En savoir plus sur les sanctions disciplinaires.
La faute personnelle : une responsabilité individuelle distincte
Le harcèlement moral peut être considéré comme une faute personnelle détachable des fonctions, ce qui induit des conséquences importantes sur la responsabilité civile de l’auteur.
L’article 222-33-2 précité du code pénal prévoit la possibilité d’infliger des peines d’amende voire même d’emprisonnement à l’auteur du harcèlement moral.
Constitue un harcèlement moral le fait d’avoir refusé de fournir à son salarié, de façon prolongée, du travail, ou de ne lui avoir proposé que des tâches sous- qualifiées, « dont il est résulté une véritable mise au placard, ayant entraîné chez lui une altération de la santé physique ou mentale » (Cour de cass., 21 juin 2005, n° 04-86936). Dans cette affaire 1 000 € d’amende pour un maire coupable de harcèlement moral envers sa secrétaire de mairie.

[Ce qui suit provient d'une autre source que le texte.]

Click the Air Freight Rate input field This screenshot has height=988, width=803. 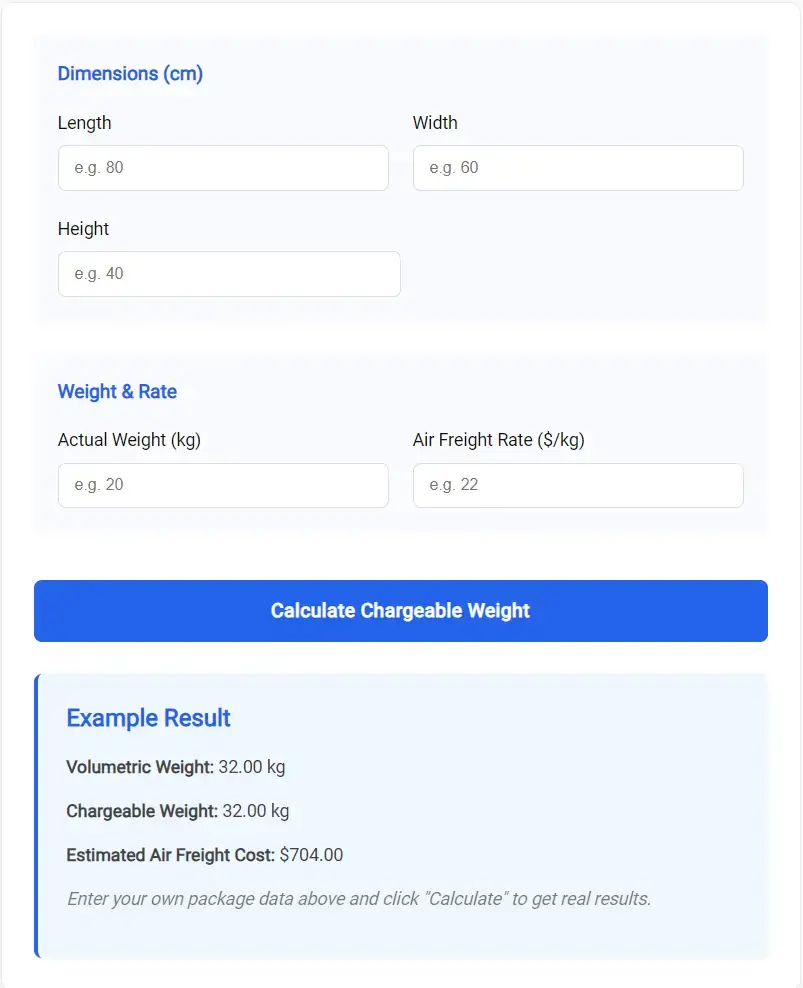(577, 485)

De même a été jugé comme constituant du harcèlement moral le fait de faire travailler une personne dans un local exigu et dépourvu de matériel efficace et lui avoir confié des tâches subalternes, dévalorisantes, humiliantes et vexatoires : l’auteur du harcèlement a été condamné à 8 000 € d’amende (CA Chambéry, 15 mars 2007).
Mesures de prévention et réponses aux faits de harcèlement
La prévention : un impératif pour les administrations
La mise en œuvre de programmes de formation et de sensibilisation aux risques du harcèlement moral aspire à mettre en place un environnement de travail respectueux et à prévenir les cas de transgression.
Des actions correctives pour une réaction rapide et juste
Le soutien offert aux victimes et la prise de sanctions disciplinaires en réaction à des cas avérés de harcèlement moral constituent des preuves concrètes de l’engagement des administrations en faveur de la justice et de la santé morale de leurs agents.
Les voies de recours pour les victimes de harcèlement
a. Les procédures de signalement internes
L’Inspection générale et d’autres organes de contrôle interne sont des recours précieux pour les agents qui souhaitent signaler des situations de harcèlement moral.
b. Les recours juridiques externes
En cas d’impossibilité de résoudre la situation en interne, les agents sont en droit de saisir les juridictions compétentes pour faire reconnaître leur préjudice et mettre fin aux agissements subis.
Conclusion : le devoir de protéger la dignité dans la fonction publique
L’ensemble des dispositions légales et réglementaires concernant les sanctions du harcèlement moral dans la fonction publique illustre la détermination de l’État à offrir un cadre de travail où le respect et la santé psychique de chaque agent sont garantis. Ces mesures répressives et préventives sont essentielles pour bâtir une administration publique performante, éthique et exempte de tout comportement délétère.